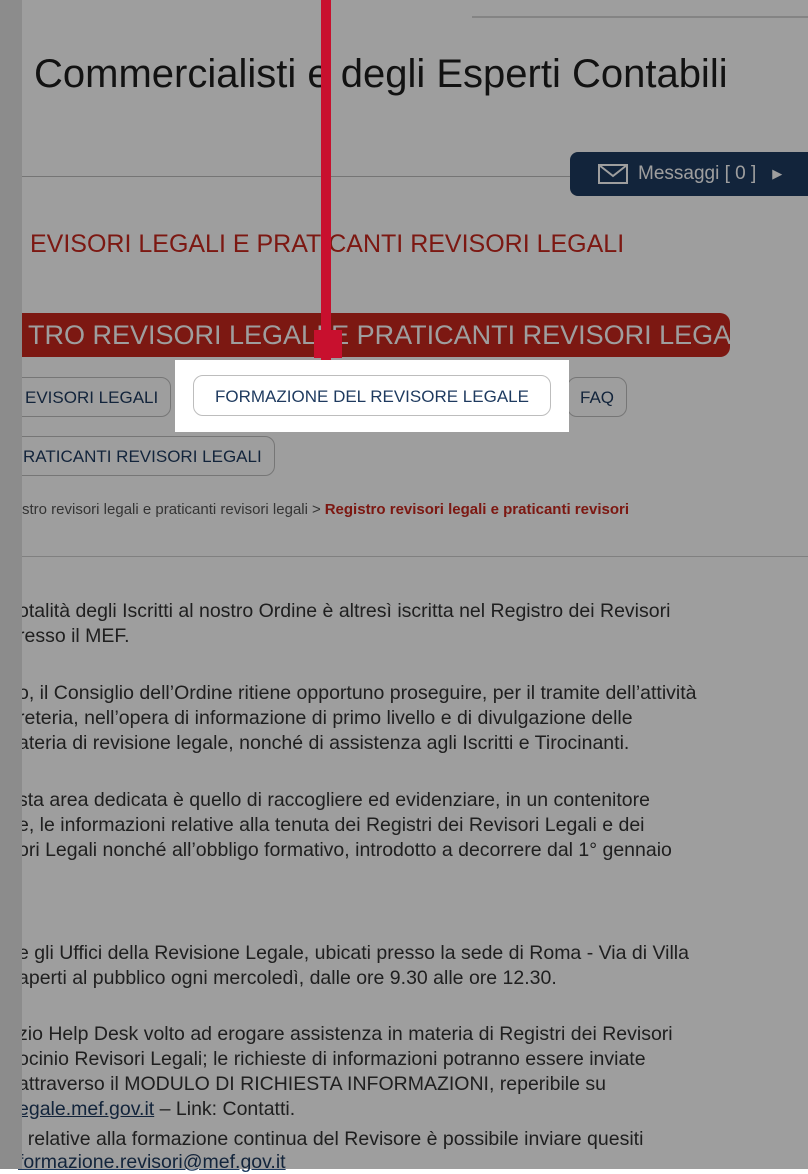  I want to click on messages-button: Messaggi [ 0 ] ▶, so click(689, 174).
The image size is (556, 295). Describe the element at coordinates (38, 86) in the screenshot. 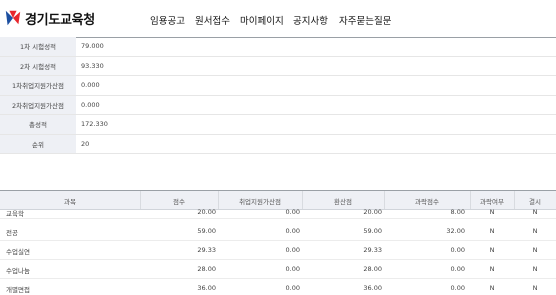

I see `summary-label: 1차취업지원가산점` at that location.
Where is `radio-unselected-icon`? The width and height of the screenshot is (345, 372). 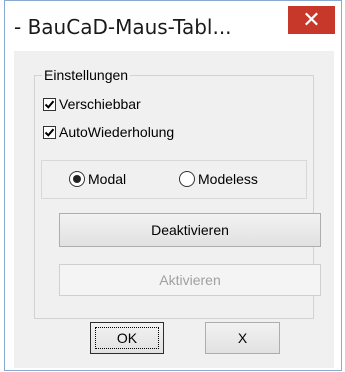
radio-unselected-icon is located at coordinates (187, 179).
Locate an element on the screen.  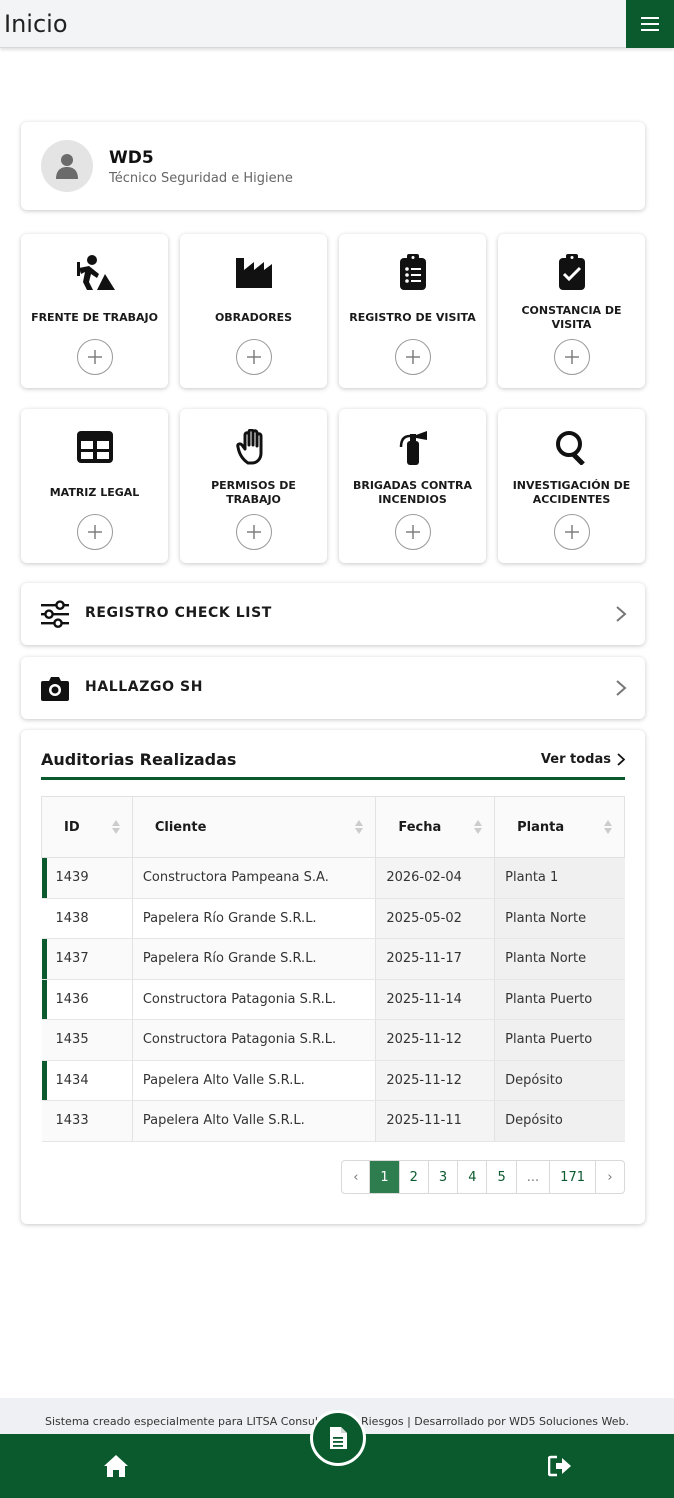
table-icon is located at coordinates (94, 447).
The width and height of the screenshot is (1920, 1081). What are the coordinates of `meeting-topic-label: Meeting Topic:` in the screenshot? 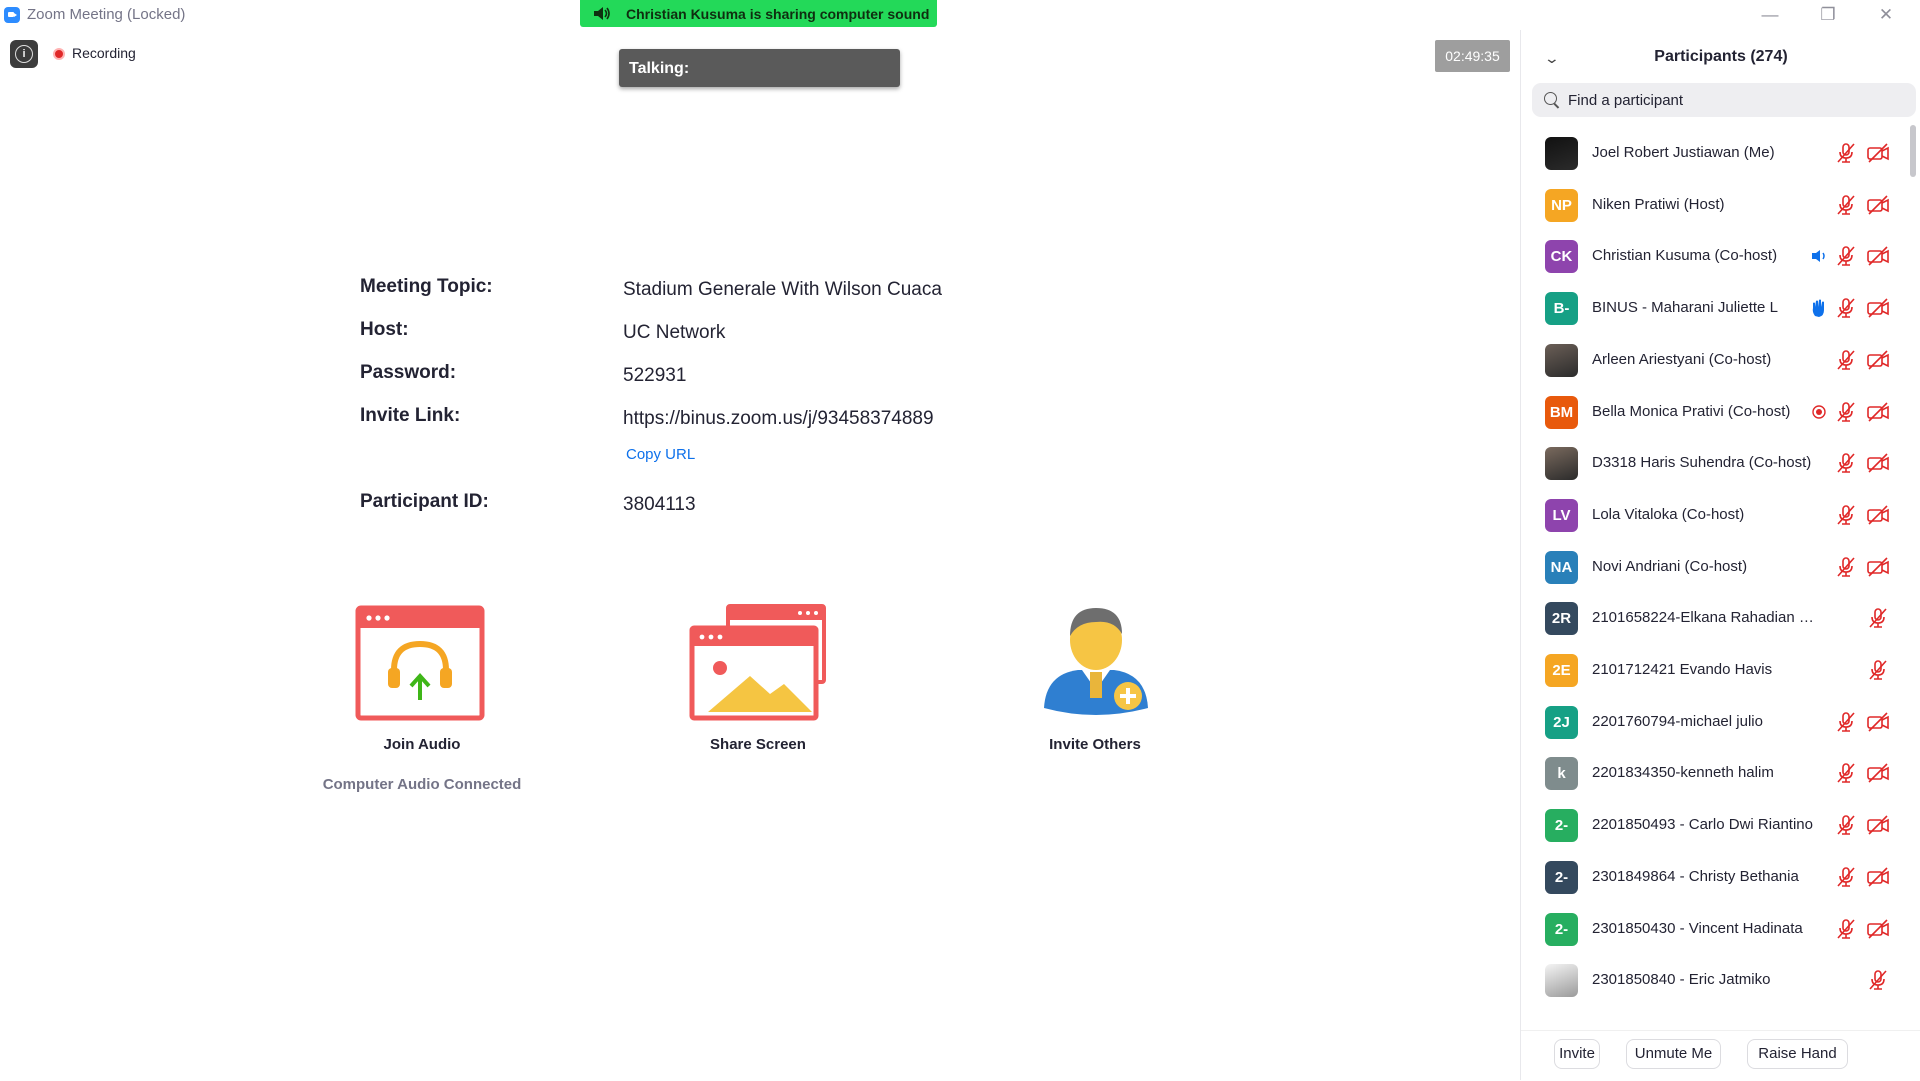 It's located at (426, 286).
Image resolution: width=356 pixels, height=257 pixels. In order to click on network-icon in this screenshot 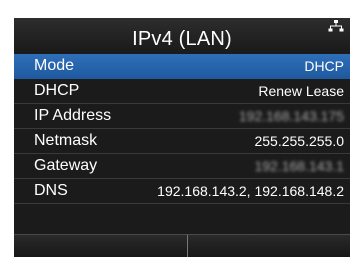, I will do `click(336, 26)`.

#####

**Task to carry out**. Edit everything from the start of the entries down to the line containing "at that location." by replacing "Describe" with "Identify" and leaving all else unchanged. Omit the pictures from your answer.

**Answer below**.
  I want to click on messages-button: Messaggi [ 0 ] ▶, so click(689, 174).
The image size is (556, 295). Identify the element at coordinates (38, 86) in the screenshot. 

I see `summary-label: 1차취업지원가산점` at that location.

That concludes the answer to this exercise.